Bringing more investment in-house has been a focus for APG executives in recent years, as they have moved to improve returns. But when it comes to more specialized allocations, such as those that are the “hype” at one point and not necessarily long term, Mr. van Gelderen is not keen to build internal teams. “Distressed debt is a good example. I'm never going to do that in-house, because you need to hire special people like lawyers. The opportunity is now, and in two years' time it may not be. If that happens then we can stop the external mandate.”
Executives at the firm have made no secret of their ambitions to increase holdings in illiquid and real assets. But “also in the public markets we are trying to find ways to squeeze higher returns. One of the ways of doing that is through new opportunities,” he said.
China is one opportunity. APG signed a letter of intent with Guangzhou-based E Fund Management to explore a long-term strategic alliance. “We really want to be ready when that market opens,” said Mr. van Gelderen. “China is such a huge market, the idea is we should do it ourselves. However, I don't think we have the knowledge base currently to do it in-house.”

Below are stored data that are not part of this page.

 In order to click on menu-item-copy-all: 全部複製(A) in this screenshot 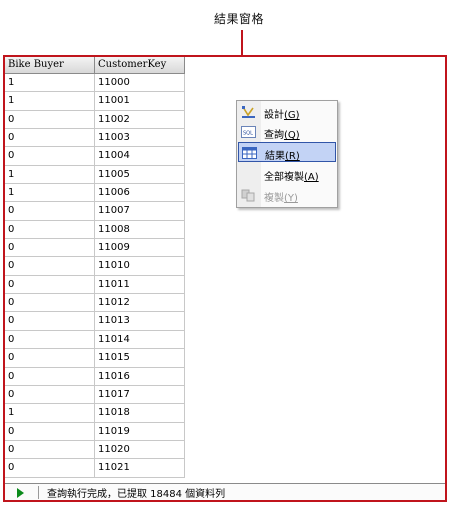, I will do `click(287, 174)`.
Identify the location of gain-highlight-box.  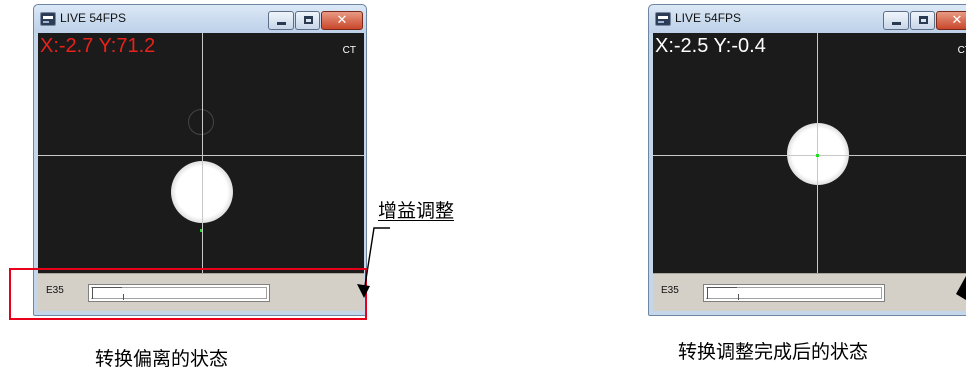
(188, 294).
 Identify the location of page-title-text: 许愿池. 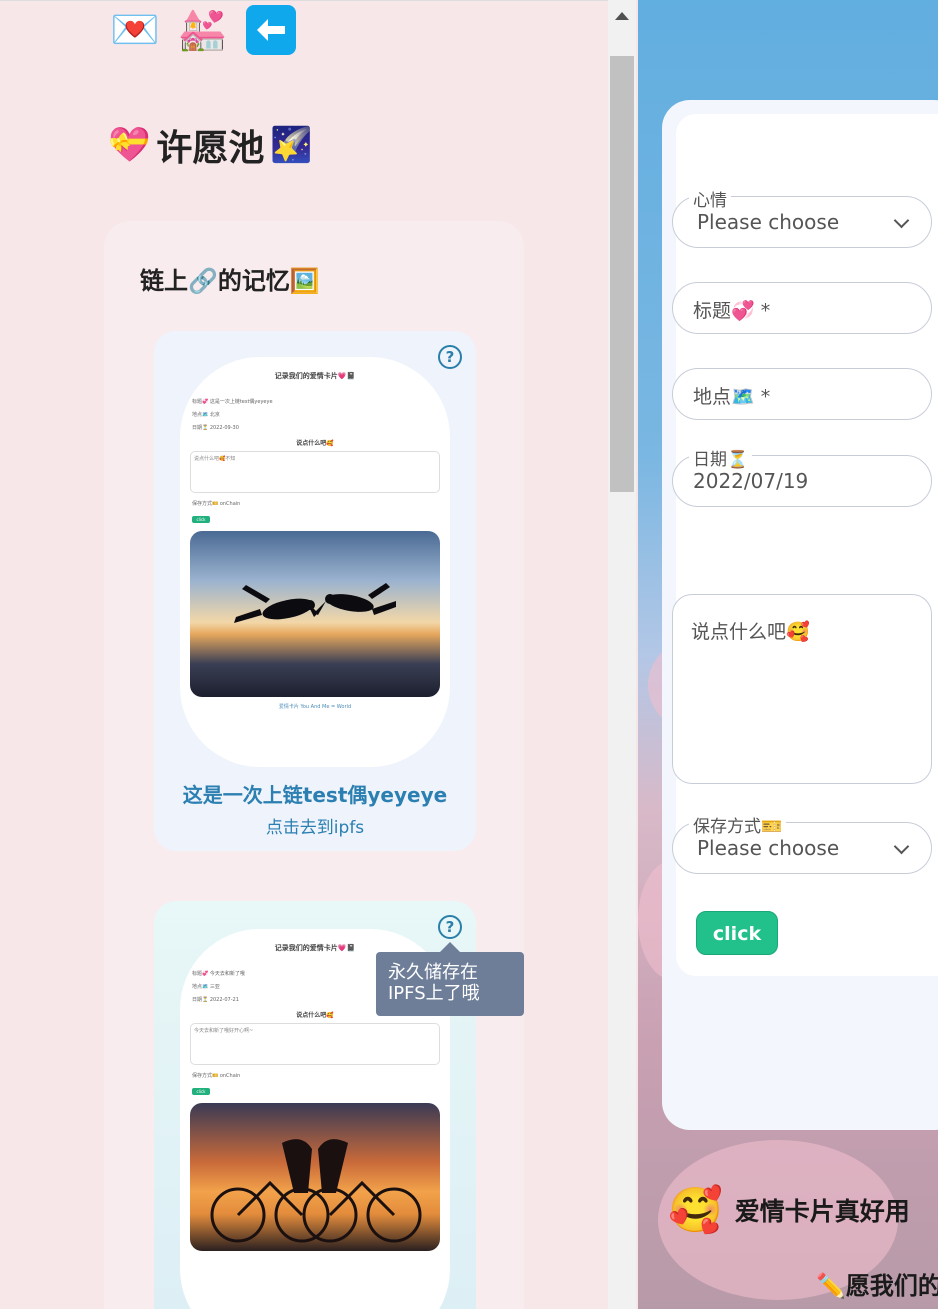
(210, 148).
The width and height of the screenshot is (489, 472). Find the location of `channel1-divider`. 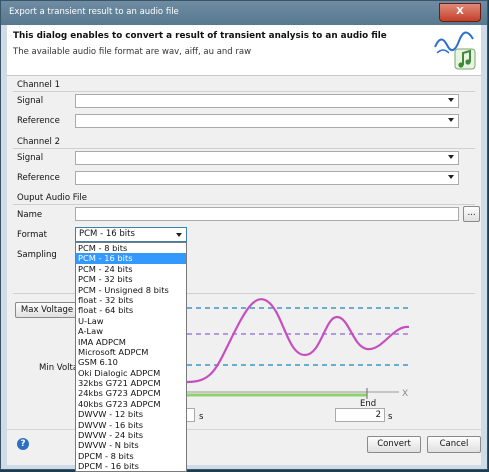

channel1-divider is located at coordinates (244, 92).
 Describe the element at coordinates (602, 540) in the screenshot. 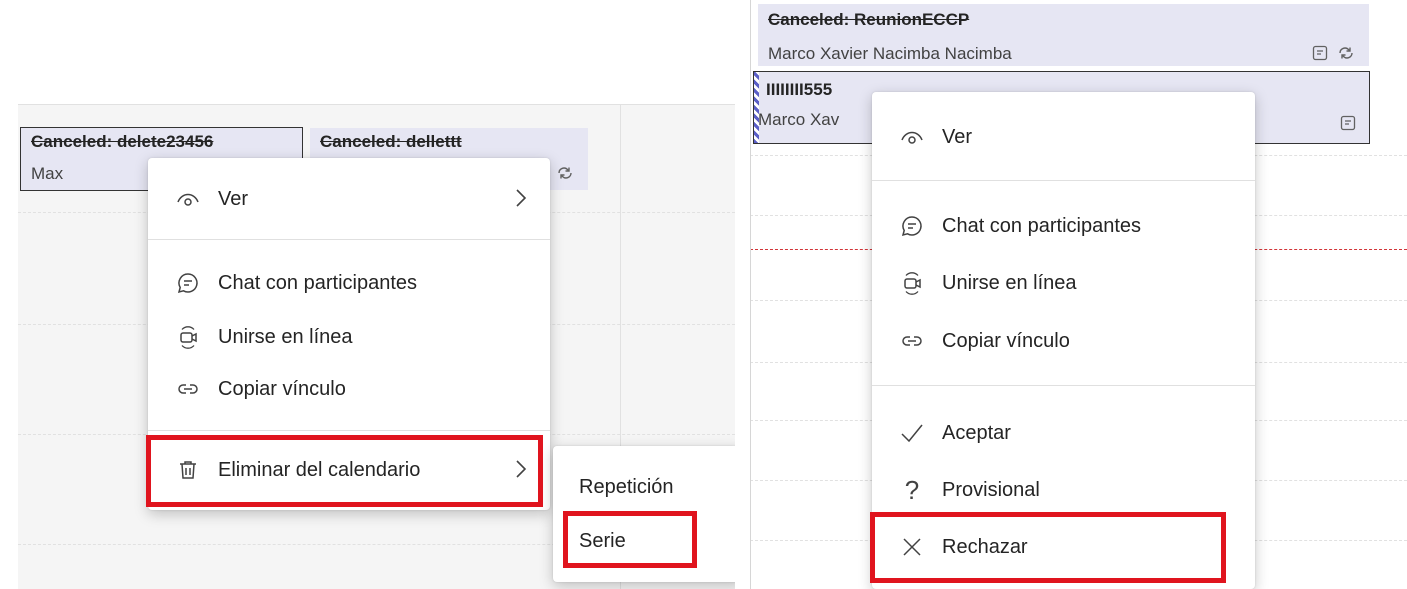

I see `submenu-item-label: Serie` at that location.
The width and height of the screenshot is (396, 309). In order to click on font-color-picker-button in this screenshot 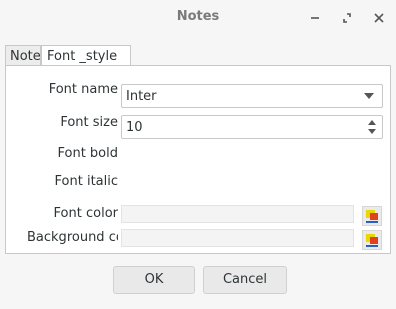, I will do `click(372, 216)`.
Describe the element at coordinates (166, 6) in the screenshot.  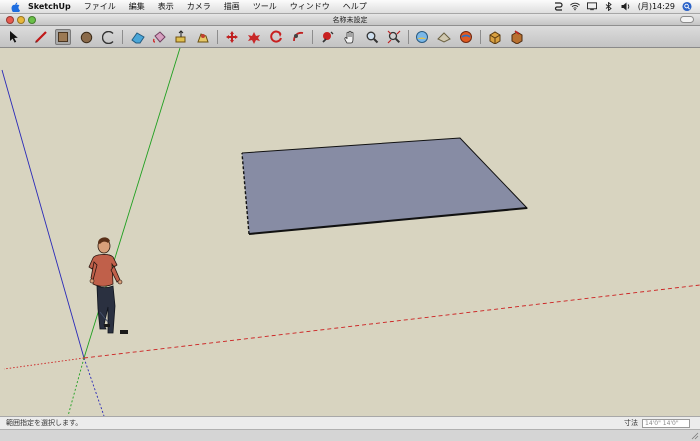
I see `menu-view: 表示` at that location.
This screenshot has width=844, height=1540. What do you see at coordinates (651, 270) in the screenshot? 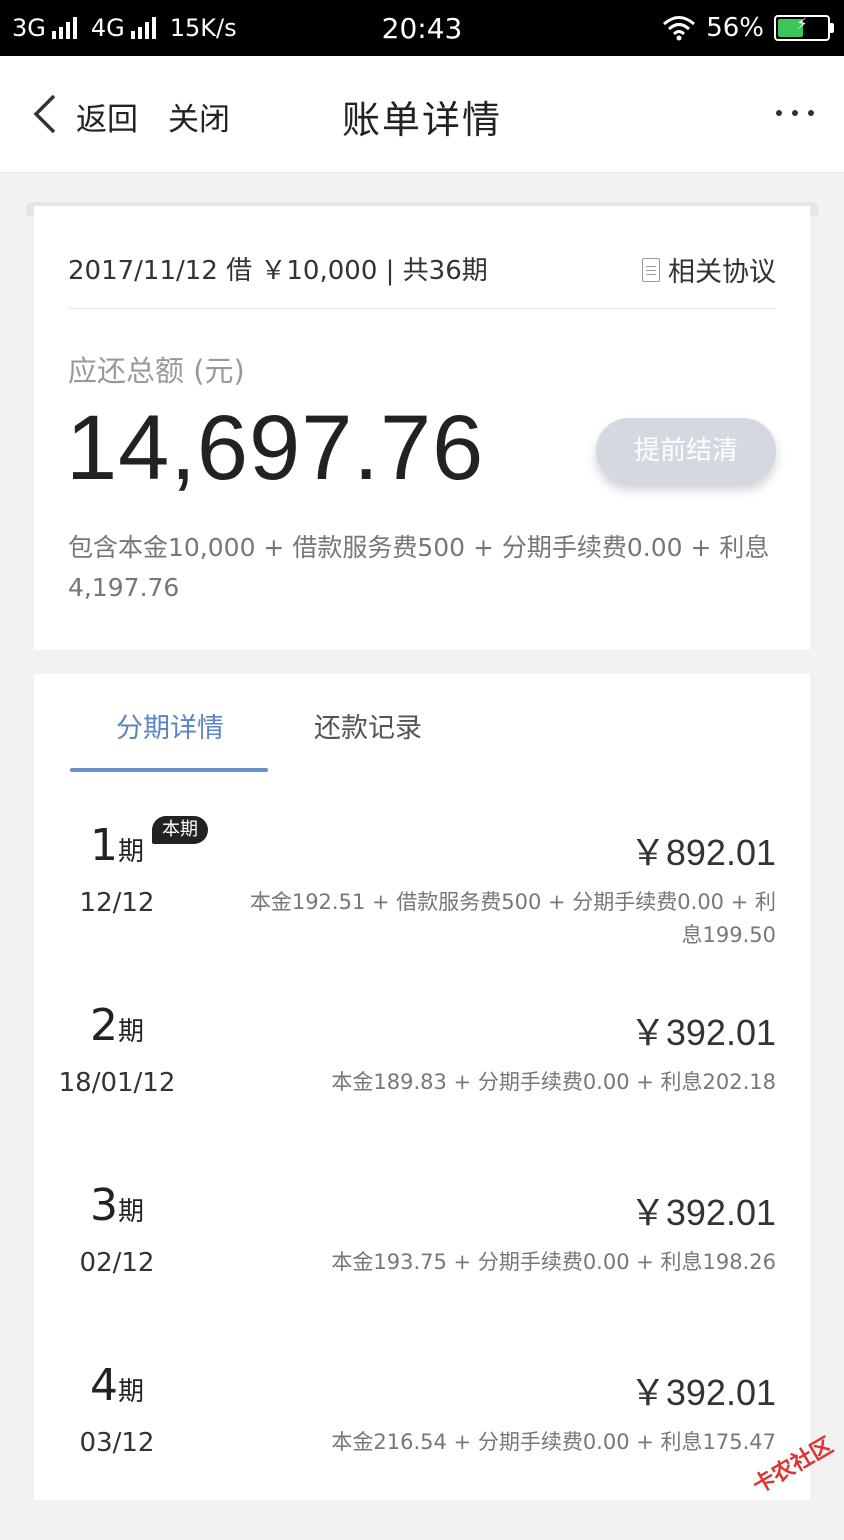
I see `document-icon` at bounding box center [651, 270].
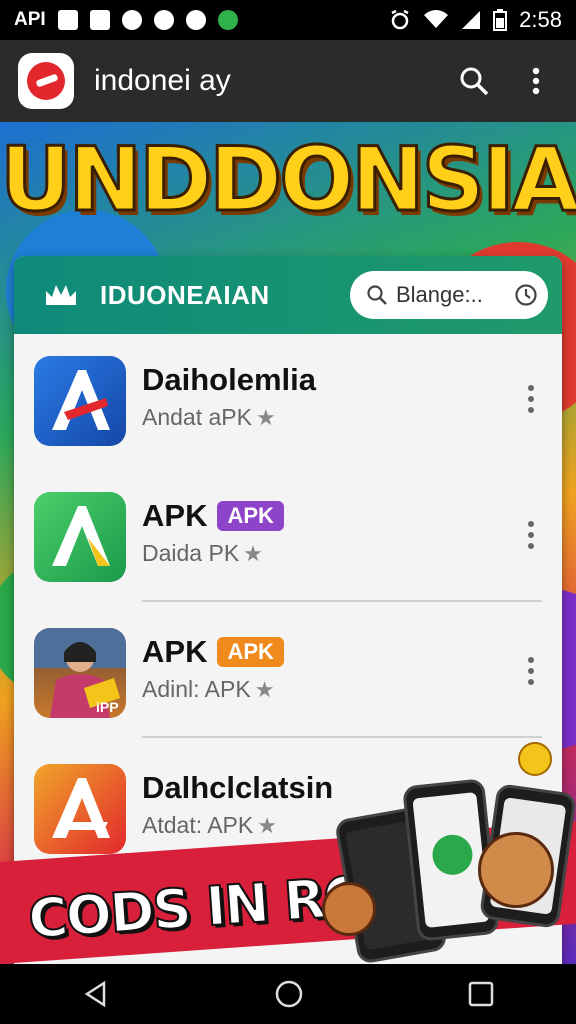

“To get there, we are working with E Fund, and then in a few years time for sure we will have an internal team working on Chinese equities. It is moving very quickly; I'm worried that we are already late,” said Mr. van Gelderen.
APG already has a presence in Asia, monitoring developments from Hong Kong. The office has about 30 employees, with executives also working on real estate, infrastructure and equities investments. Mr. van Gelderen said the office has always been small, “but we decided two years ago it was crazy to have this cap on the number of employees there, so that office is for sure going to grow.”
Executives are considering the role the Hong Kong office and its other non-European office, in New York, can play in the firm's future.
New York houses the firm's expertise in investment in innovation, fixed-income and alternatives. Hedge fund manager New Holland Capital, which invests exclusively for APG, is based in New York's Chrysler Building. “At e20 billion that is a significant portfolio, and it means our fee structure is very competitive,” Mr. van Gelderen said. The firm identifies opportunities and then selects a manager to execute trades. “I really regret calling it a hedge fund, as it is really truly a different strategy.” Market beta is very low for these investments, and the alpha NHC adds “doesn't correlate with market betas. That is key for keeping the strategy in place,” he said.